#### [WHAT IS BEING ASKED]
Translate this sentence from the passage on multispecies justice into Spanish: "One way of unpacking what belongs where is to turn to the past."

#### [DOCUMENT PASSAGE]
%%

In terms of improving multispecies representation, widening the terms of appointment to the Committee would allow complimentary and contradictory perspectives, including better multi-species representation within the decision-making processes as an example of the sort of deliberative, institutionalised multi-species justice advocated by Celermajar and others12. This might take the form of an advocate for more than human stakeholders as a standing member of the Committee, akin to the advocacy provided by the Birrarung Council on behalf of the Birrarung Yarra River in Melbourne, Australia42. We suggest that achieving MSJ is predicated on ensuring more diverse representation and, in the practice of this, in attending to who decides what belongs is a small first step. While much of the MSJ literature has considered theoretical and conceptual problems, including the important concern about not replicating past injustices, especially in relation to silencing minority voices (particularly Indigenous voices, see for example13,14,15,18) our concern is more pragmatic as we reflect on how existing regulatory and policy settings can be re-drafted with more inclusivity in mind. Inclusive conservation in contested UGBSs requires a more critical and thoughtful approach and, in this one example, movement towards wider expertise/perspectives in the appointment of Committee membership is warranted. Legislation can be changed. Making the committee membership less restrictive in the Act opens opportunities for better recognition of a range of interests. Many more voices could, or should, be heard, including potentially the voices of plants and animals of the present (through their representatives) and of the past through, for example, integration of historical ecology29, palaeo-ecological data and the broader environmental and earth sciences30,43,44,45,46,47,48,49. Legislative change (specifically, to Division 7 Part 4, section 3 (a – i) of the Act) might enable more diverse perspectives including representatives of more-than-human stakeholders, that may facilitate the institutionalisation of MSJ concerns and better (more just) outcomes in UGBS. The potential to improve representation in decision-making processes is vital for UGBS managers in steps towards incorporating multispecies considerations. It will not be easy, but the first step is opening up the chance to be heard.
In this section we are pointing out that potential multi-species representation in decision making process is stifled by the Act, which emphasises one particular form of scientific knowledge and valuation in decision making. Once listed under the Act following recommendations from the Committee, those species/communities are protected by law and all subordinate policy that relates to them must conform to this. In this way, some species or communities are permitted to remain, while others are actively excluded or prevented, reinforcing a particular perspective or narrative about what belongs in highly modified UGBS. A collateral outcome of this phenomenon is to ‘freeze’ urban ecologies and to prevent successional change toward, for example, novel or hybrid ecosystems that might be more resilient to climate change50. It is well established that governance arrangements can engender a ‘regulatory sclerosis’ that can compromise adaptive responses to disruption or shock51,52,53. In this highly contested, modified and urbanised setting, we further argue that vegetation communities with a long history in situ are potentially more resilient than those that have been identified by the Committee because they have persisted through natural and anthropogenic perturbation for thousands of years and are better able to tolerate future change in those locations. This century of disruption is making urban renewal toward a more-resilient state both necessary and desirable. One way of unpacking what belongs where is to turn to the past. Long-term historical ecologies are called for44,45,46,47,48,49. In the next section we expose how the Committee can work to freeze UGBS through nomination and listing processes that do not take adequate account of environmental histories.

%%

#### [GIVEN INFORMATION]

%%

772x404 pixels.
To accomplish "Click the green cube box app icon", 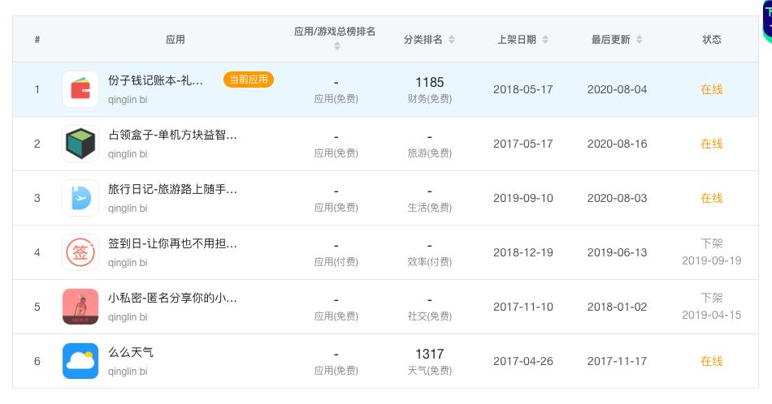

%%

#### [COMPLETE ANSWER]
Una forma de desentrañar qué pertenece a cada lugar es recurrir al pasado.